Task objective
With the listing in front of you, retype it exactly.

§ §

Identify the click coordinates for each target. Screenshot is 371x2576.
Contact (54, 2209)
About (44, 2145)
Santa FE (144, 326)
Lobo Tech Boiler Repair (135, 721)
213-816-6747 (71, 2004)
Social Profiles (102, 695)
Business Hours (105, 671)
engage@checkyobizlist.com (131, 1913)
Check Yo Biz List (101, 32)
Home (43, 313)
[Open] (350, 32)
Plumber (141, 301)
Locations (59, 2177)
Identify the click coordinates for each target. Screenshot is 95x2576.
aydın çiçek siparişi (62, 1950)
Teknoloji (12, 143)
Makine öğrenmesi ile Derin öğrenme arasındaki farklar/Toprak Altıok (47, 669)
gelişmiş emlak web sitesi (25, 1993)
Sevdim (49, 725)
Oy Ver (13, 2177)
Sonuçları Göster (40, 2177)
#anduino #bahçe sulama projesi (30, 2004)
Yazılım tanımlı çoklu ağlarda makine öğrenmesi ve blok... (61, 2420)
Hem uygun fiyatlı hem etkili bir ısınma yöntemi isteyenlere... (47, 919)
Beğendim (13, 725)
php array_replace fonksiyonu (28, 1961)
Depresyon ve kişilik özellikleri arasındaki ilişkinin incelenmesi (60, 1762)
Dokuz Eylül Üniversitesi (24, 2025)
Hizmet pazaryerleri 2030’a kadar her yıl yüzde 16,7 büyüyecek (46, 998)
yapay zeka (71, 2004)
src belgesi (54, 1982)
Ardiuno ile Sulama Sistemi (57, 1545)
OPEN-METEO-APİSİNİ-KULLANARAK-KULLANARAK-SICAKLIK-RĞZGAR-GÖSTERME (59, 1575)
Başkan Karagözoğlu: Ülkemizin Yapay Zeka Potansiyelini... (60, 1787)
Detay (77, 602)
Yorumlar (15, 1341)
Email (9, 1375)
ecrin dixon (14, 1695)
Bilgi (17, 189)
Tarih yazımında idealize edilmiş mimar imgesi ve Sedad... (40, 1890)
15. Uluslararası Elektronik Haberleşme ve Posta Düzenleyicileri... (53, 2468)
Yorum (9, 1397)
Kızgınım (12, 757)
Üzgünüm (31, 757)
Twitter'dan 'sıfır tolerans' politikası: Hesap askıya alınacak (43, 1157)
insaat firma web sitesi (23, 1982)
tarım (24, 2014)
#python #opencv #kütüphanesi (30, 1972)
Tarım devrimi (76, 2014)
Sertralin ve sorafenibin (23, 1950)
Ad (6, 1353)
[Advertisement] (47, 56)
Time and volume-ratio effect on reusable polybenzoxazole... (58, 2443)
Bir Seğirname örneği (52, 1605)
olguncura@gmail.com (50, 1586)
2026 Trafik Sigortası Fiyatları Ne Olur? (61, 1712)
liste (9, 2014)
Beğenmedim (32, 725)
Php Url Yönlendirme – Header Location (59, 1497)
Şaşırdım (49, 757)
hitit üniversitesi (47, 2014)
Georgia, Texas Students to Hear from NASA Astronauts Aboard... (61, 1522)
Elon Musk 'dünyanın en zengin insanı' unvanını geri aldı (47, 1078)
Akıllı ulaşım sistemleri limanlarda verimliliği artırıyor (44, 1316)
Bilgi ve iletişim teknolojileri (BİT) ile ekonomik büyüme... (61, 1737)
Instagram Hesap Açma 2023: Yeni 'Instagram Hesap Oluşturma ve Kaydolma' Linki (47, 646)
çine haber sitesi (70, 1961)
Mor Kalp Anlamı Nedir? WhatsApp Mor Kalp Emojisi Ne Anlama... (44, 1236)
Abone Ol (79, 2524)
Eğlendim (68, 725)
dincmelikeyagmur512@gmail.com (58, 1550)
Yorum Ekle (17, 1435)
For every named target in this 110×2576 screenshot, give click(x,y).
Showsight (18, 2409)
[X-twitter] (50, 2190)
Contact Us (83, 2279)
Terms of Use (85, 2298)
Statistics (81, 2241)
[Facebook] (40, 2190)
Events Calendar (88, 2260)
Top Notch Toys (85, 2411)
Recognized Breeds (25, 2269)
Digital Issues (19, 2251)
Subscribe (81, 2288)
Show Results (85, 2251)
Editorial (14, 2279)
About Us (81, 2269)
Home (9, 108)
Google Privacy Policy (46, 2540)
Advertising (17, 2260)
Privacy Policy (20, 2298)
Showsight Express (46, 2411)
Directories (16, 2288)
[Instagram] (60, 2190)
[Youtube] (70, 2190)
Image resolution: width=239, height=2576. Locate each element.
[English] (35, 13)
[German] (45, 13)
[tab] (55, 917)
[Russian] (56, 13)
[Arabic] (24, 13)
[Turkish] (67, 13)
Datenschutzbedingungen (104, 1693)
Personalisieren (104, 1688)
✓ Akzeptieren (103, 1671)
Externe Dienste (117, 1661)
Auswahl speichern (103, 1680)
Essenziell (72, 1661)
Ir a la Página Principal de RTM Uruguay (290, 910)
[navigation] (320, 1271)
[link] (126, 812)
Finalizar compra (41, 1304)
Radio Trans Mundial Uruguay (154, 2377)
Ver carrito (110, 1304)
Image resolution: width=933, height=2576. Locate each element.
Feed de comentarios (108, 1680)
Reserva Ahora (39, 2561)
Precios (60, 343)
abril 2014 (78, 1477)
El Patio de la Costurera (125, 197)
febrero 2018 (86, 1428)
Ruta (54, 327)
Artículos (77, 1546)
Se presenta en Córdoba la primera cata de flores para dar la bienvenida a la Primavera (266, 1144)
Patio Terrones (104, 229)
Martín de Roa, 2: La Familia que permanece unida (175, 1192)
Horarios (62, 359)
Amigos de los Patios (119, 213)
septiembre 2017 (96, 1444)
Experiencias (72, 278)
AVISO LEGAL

§ §

Result
Identify the click coordinates for each target. Screenshot is 371x2576.
Contact (54, 2209)
About (44, 2145)
Santa FE (144, 326)
Lobo Tech Boiler Repair (135, 721)
213-816-6747 (71, 2004)
Social Profiles (102, 695)
Business Hours (105, 671)
engage@checkyobizlist.com (131, 1913)
Check Yo Biz List (101, 32)
Home (43, 313)
[Open] (350, 32)
Plumber (141, 301)
Locations (59, 2177)
Identify the click coordinates for each target. Screenshot is 95x2576.
aydın çiçek siparişi (62, 1950)
Teknoloji (12, 143)
Makine öğrenmesi ile Derin öğrenme arasındaki farklar/Toprak Altıok (47, 669)
gelişmiş emlak web sitesi (25, 1993)
Sevdim (49, 725)
Oy Ver (13, 2177)
Sonuçları Göster (40, 2177)
#anduino #bahçe sulama projesi (30, 2004)
Yazılım tanımlı çoklu ağlarda makine öğrenmesi ve blok... (61, 2420)
Hem uygun fiyatlı hem etkili bir ısınma yöntemi isteyenlere... (47, 919)
Beğendim (13, 725)
php array_replace fonksiyonu (28, 1961)
Depresyon ve kişilik özellikleri arasındaki ilişkinin incelenmesi (60, 1762)
Dokuz Eylül Üniversitesi (24, 2025)
Hizmet pazaryerleri 2030’a kadar her yıl yüzde 16,7 büyüyecek (46, 998)
yapay zeka (71, 2004)
src belgesi (54, 1982)
Ardiuno ile Sulama Sistemi (57, 1545)
OPEN-METEO-APİSİNİ-KULLANARAK-KULLANARAK-SICAKLIK-RĞZGAR-GÖSTERME (59, 1575)
Başkan Karagözoğlu: Ülkemizin Yapay Zeka Potansiyelini... (60, 1787)
Detay (77, 602)
Yorumlar (15, 1341)
Email (9, 1375)
ecrin dixon (14, 1695)
Bilgi (17, 189)
Tarih yazımında idealize edilmiş mimar imgesi ve Sedad... (40, 1890)
15. Uluslararası Elektronik Haberleşme ve Posta Düzenleyicileri... (53, 2468)
Yorum (9, 1397)
Kızgınım (12, 757)
Üzgünüm (31, 757)
Twitter'dan 'sıfır tolerans' politikası: Hesap askıya alınacak (43, 1157)
insaat firma web sitesi (23, 1982)
tarım (24, 2014)
#python #opencv #kütüphanesi (30, 1972)
Tarım devrimi (76, 2014)
Sertralin ve sorafenibin (23, 1950)
Ad (6, 1353)
[Advertisement] (47, 56)
Time and volume-ratio effect on reusable polybenzoxazole... (58, 2443)
Bir Seğirname örneği (52, 1605)
olguncura@gmail.com (50, 1586)
2026 Trafik Sigortası Fiyatları Ne Olur? (61, 1712)
liste (9, 2014)
Beğenmedim (32, 725)
Php Url Yönlendirme – Header Location (59, 1497)
Şaşırdım (49, 757)
hitit üniversitesi (47, 2014)
Georgia, Texas Students to Hear from NASA Astronauts Aboard... (61, 1522)
Elon Musk 'dünyanın en zengin insanı' unvanını geri aldı (47, 1078)
Akıllı ulaşım sistemleri limanlarda verimliliği artırıyor (44, 1316)
Bilgi ve iletişim teknolojileri (BİT) ile ekonomik büyüme... (61, 1737)
Instagram Hesap Açma 2023: Yeni 'Instagram Hesap Oluşturma ve Kaydolma' Linki (47, 646)
çine haber sitesi (70, 1961)
Mor Kalp Anlamı Nedir? WhatsApp Mor Kalp Emojisi Ne Anlama... (44, 1236)
Abone Ol (79, 2524)
Eğlendim (68, 725)
dincmelikeyagmur512@gmail.com (58, 1550)
Yorum Ekle (17, 1435)
For every named target in this 110×2576 screenshot, give click(x,y).
Showsight (18, 2409)
[X-twitter] (50, 2190)
Contact Us (83, 2279)
Terms of Use (85, 2298)
Statistics (81, 2241)
[Facebook] (40, 2190)
Events Calendar (88, 2260)
Top Notch Toys (85, 2411)
Recognized Breeds (25, 2269)
Digital Issues (19, 2251)
Subscribe (81, 2288)
Show Results (85, 2251)
Editorial (14, 2279)
About Us (81, 2269)
Home (9, 108)
Google Privacy Policy (46, 2540)
Advertising (17, 2260)
Privacy Policy (20, 2298)
Showsight Express (46, 2411)
Directories (16, 2288)
[Instagram] (60, 2190)
[Youtube] (70, 2190)
Image resolution: width=239, height=2576. Locate each element.
[English] (35, 13)
[German] (45, 13)
[tab] (55, 917)
[Russian] (56, 13)
[Arabic] (24, 13)
[Turkish] (67, 13)
Datenschutzbedingungen (104, 1693)
Personalisieren (104, 1688)
✓ Akzeptieren (103, 1671)
Externe Dienste (117, 1661)
Auswahl speichern (103, 1680)
Essenziell (72, 1661)
Ir a la Página Principal de RTM Uruguay (290, 910)
[navigation] (320, 1271)
[link] (126, 812)
Finalizar compra (41, 1304)
Radio Trans Mundial Uruguay (154, 2377)
Ver carrito (110, 1304)
Image resolution: width=933, height=2576. Locate each element.
Feed de comentarios (108, 1680)
Reserva Ahora (39, 2561)
Precios (60, 343)
abril 2014 (78, 1477)
El Patio de la Costurera (125, 197)
febrero 2018 (86, 1428)
Ruta (54, 327)
Artículos (77, 1546)
Se presenta en Córdoba la primera cata de flores para dar la bienvenida a la Primavera (266, 1144)
Patio Terrones (104, 229)
Martín de Roa, 2: La Familia que permanece unida (175, 1192)
Horarios (62, 359)
Amigos de los Patios (119, 213)
septiembre 2017 (96, 1444)
Experiencias (72, 278)
AVISO LEGAL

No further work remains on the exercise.